Todo cambió hace meses. Durante semanas las personas desaparecieron, el mundo paró y apenas pudieron salir del oscuro sótano del edificio a medio construir donde un colchón y un hornillo ejercían de hogar. Y cuando al final volvieron, nada fue lo mismo. La gente evitaba acercarse, se evitaban incluso entre sí. Se olía el miedo en el andar, tras esas mascarillas que solo revelaban acobardados ojos. Pocas monedas en esos días, aunque luego el sol y el calor animaron algo el verano. Pero el temor persistía, oculto en los escasos grupos de turistas tras los guías, en las carcajadas forzadas de las manadas de adolescentes, en el taconeo raudo y breve de las ancianas.

Y una tarde su amo tosió. Su frente se llenó de sudor, el cuerpo de escalofríos. Le miró por última vez —con esa sonrisa suya, auténtica— antes de que se lo llevasen máscaras de plástico y guantes de goma en amarillo furgón de luces. Sonrisa de adiós: «no pasa nada, todo estará bien». Desde entonces vaga por la ciudad, cada vez más fría, rechazado por la masa de apresurados andares, de embozadas bocas y bolsas de regalos con corazones. Sin comer, sin hallar consuelo en las miradas ni en las chillonas luces de colores que decoran cada rincón. Exhausto.

Esta noche está llena de calles desiertas y ventanas iluminadas tras las que resuenan canciones. En medio de la plaza duermen mudos los sonoros aparatos donde montan los niños; al otro lado, el pétreo edificio con su gran ventana redonda. Entra; huele a madera, a granito, a vela. Al fondo, una escena resplandece: la estrella cubre figuras inanimadas en una cueva, rodeadas de paja, sobre la que se tumba consumido, sin ánimo, sin vida.
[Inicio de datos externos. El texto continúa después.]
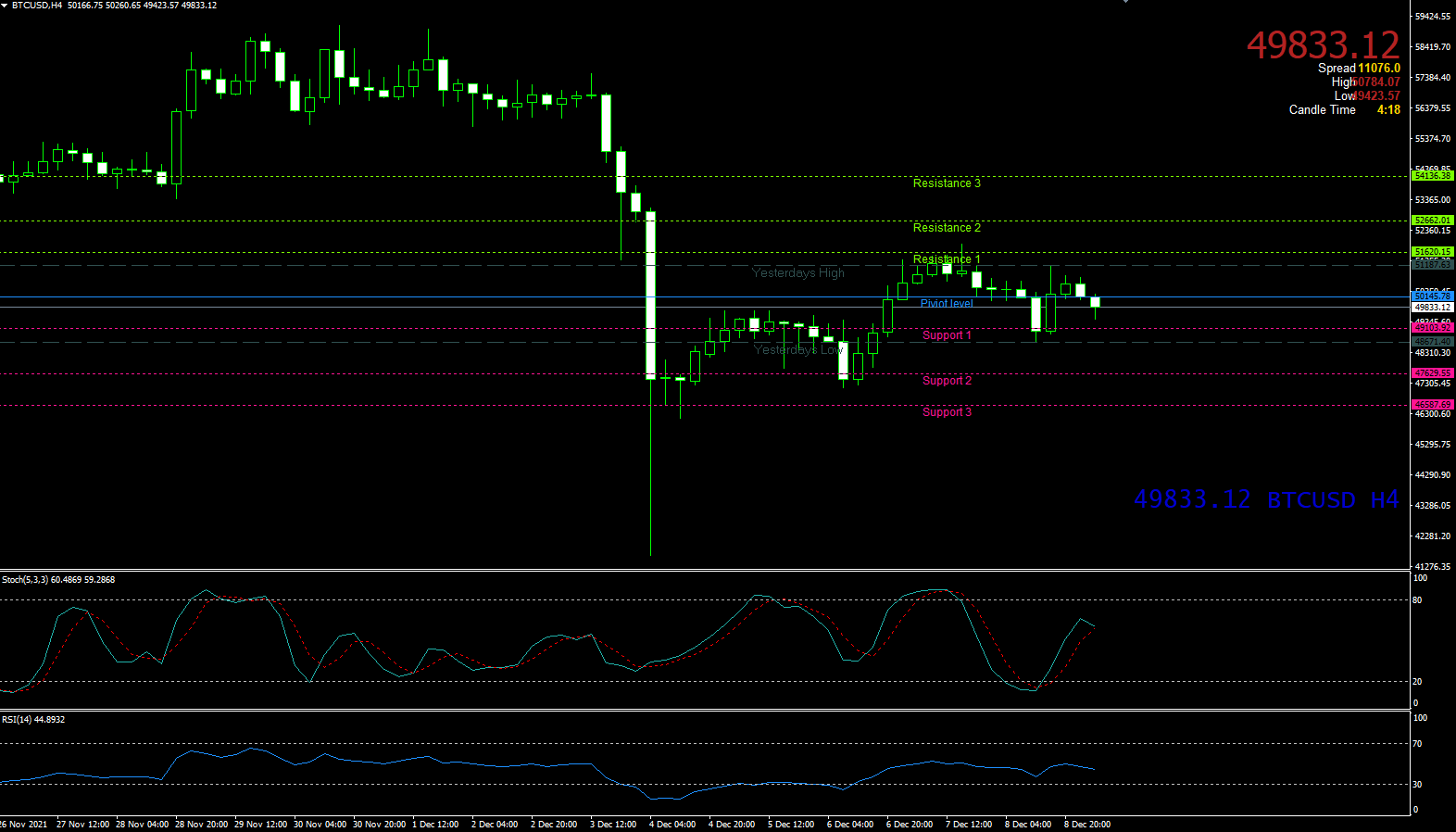
Task: Select the Support 2 text label
Action: [x=947, y=381]
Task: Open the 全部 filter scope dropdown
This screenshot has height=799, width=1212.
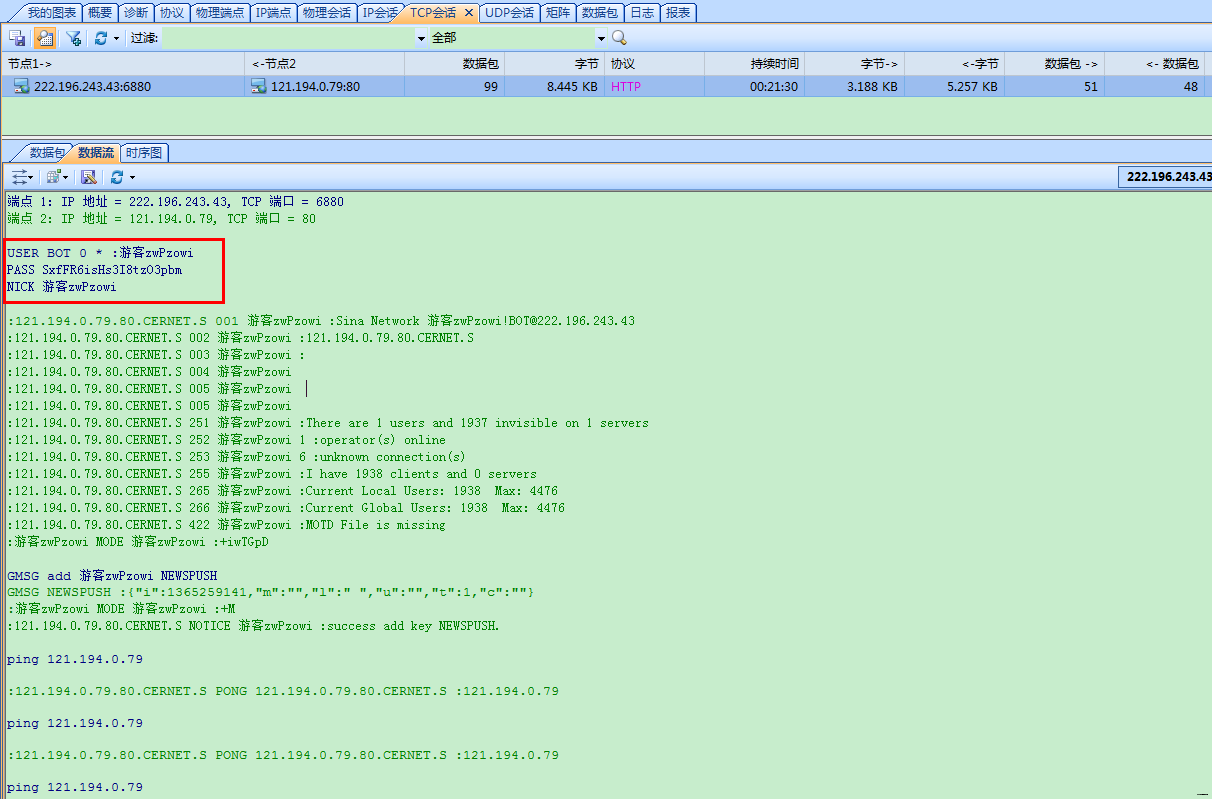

Quiere acabar, irse, pero es entonces cuando la cara de porcelana del niño en la cuna se gira hacia él y le sonríe con los ojos, como hacía su dueño; vuelve a su memoria de pronto esa madre que apenas conoció de cachorro. Le sonríe con una fuerza y una paz que dan aliento a su cuerpo y vivifican su espíritu. Por fin, descansa.